Dyslexia: Finally Finding Time In The Spotlight

By Jeanie Lindsay, IPB News | Published on in Education, Family Issues, Statewide News
Grant Hartley works with his mom before school every day to improve his reading skills through a special tutoring program. (Jeanie Lindsay/IPB News)
Grant Hartley works with his mom before school every day to improve his reading skills through a special tutoring program. (Jeanie Lindsay/IPB News)

Grant Hartley is a fourth grader. He loves playing with Legos after school and says his favorite subject is gym.

Grant likes school, but he struggles sometimes – he has dyslexia.

For some people with dyslexia, reading typed words on a page is just as frustrating as trying to read a bowl of alphabet soup.

“It’s kind of hard like you got to figure out like which one would make the best sense in a sentence,” he says.

Grant has taken the state’s elementary reading exam – the IREAD – three times. The first time he didn’t pass, he was distraught, because that meant summer school, and another test.

“I already did it once that should have been it. Like, it was just kind of sad to do it again,” he says.

Third graders can’t move on to fourth grade reading if they don’t pass the IREAD. So kids who don’t pass or qualify for a waiver, like Grant, go to a few weeks of summer school to study for the test and try again.

Leading up to the IREAD, Grant struggled with simple words, like “they” or “could.” His mom, Joellyn Hartley, quizzed him constantly, with a flip chart she made herself.

“Before I knew he was dyslexic I would say, ‘buddy it’s right here we just went over this word,’” she says.

Uncovering the root of Grant’s reading struggles, just the word dyslexia, proved to be a battle of its own. At one point, Hartley thought her son had a brain tumor, and his teachers didn’t know what to tell her.
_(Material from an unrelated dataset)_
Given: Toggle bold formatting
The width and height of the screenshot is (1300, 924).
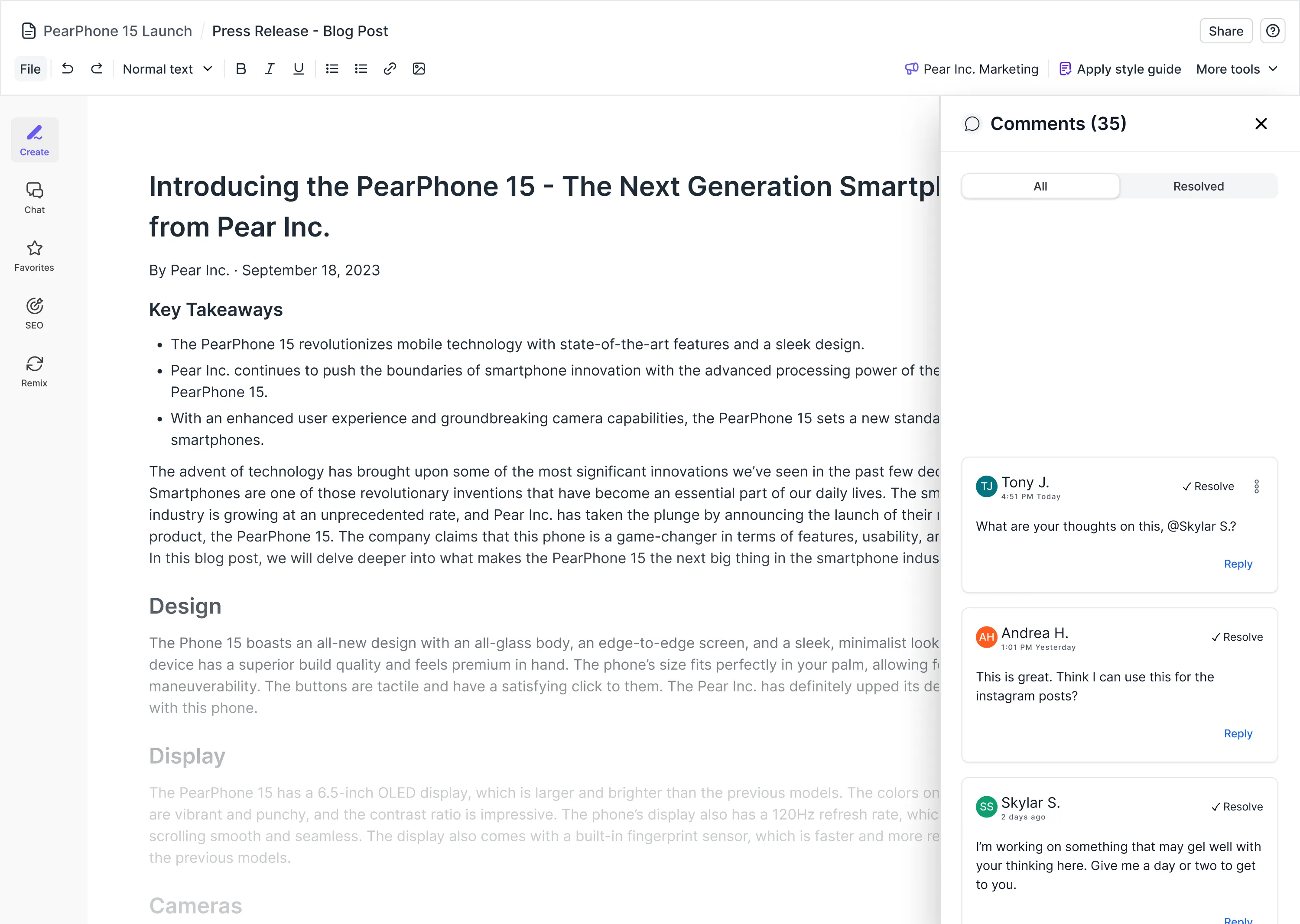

“And she just said even if he is dyslexic that he wouldn’t be able to be identified until at least fifth grade,” she says.

Eventually, Hartley stumbled onto it by sheer luck: she was talking to a friend whose son also has dyslexia, and their symptoms were eerily similar.

After Grant was diagnosed, Hartley trained to become a specialist. Now, she works with schools to help identify and tutor dyslexic kids.

“I just thought you know if I can prevent one more child to go through what mine has or another parent if I can help them and guide them, I want to do that,” she says

But not every school has a specialist like Hartley. Many advocates for dyslexia awareness say a certain theme has persisted for years: schools and teachers hesitant to use the word dyslexia at all, unsure of exactly why a student isn’t making progress.

Former educator and dyslexia tutor Mary Binnion says the disconnect has largely been due to a lack of information.

“I think we were all sort of in the dark about why this kid seems to be so smart, I mean they can talk to you about anything, and yet they can’t do paper pencil, read a book kind of things,” she says.

Dyslexia was first defined in Indiana law in 2015 – just three years ago. And the numbers vary, but anywhere between 10 and 20 percent of kids live with the learning disability.

Binnion says the passage of a dyslexia bill this year is a huge step forward. It requires all schools to screen kids in kindergarten, first, or second grade for key traits associated with dyslexia, and, every school corporation will have a reading specialist trained in dyslexia by 2019.

“It’s far better, the earlier ID’d and the earlier remediated, the better they’re going to be,” Binnion says. “You probably are not going to see their dyslexia rear its ugly head unless it’s some other like, right and left or something like that.”

Teachers will get more information around dyslexia under the new law, but it’s unclear how comprehensive teacher training will be.

Binnion tutors dyslexic kids with her husband four days a week, at a small church outside of Muncie. She uses what’s called a structured literacy, multi-sensory approach.

“Structured literacy that’s multisensory and getting them involved in what we’re learning is good for everybody,” she says.

Multisensory instruction takes time though – not something m any teachers have to spare, and the new law doesn’t change the way Indiana educators teach all kids to read.

Binnion and Grant’s mom Joellyn Hartley are optimistic, especially since just identifying kids at an earlier age, is a big deal.

“Every kindergartner, first and second grader in any public or charter school in the state of Indiana will now have to be screened for dyslexia, and so those ones who may have fallen through the cracks, that hopefully now this will prevent that,” Hartley says.

Because getting the right kind of help for those kids early on, can go a long way. After finishing his tutoring program this year, Grant passed the IREAD. Totally unrelated to a new five-syllable word he can read now: “procrastination.”